• [WORK ORDER]
The entries below contain a line with "You are a computer-use" and a line with "Instruction: Select the プロパティ tab". Quote exactly those two lines and all lines between them.

• [EXTRACTED INFORMATION]
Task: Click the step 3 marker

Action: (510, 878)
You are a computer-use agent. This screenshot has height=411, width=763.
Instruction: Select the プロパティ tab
--
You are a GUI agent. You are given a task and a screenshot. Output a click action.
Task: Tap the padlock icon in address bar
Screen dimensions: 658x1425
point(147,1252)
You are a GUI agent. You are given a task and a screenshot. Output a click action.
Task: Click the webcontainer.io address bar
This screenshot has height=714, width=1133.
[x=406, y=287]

• [FINAL ANSWER]
You are a computer-use agent. This screenshot has height=411, width=763.
Instruction: Select the プロパティ tab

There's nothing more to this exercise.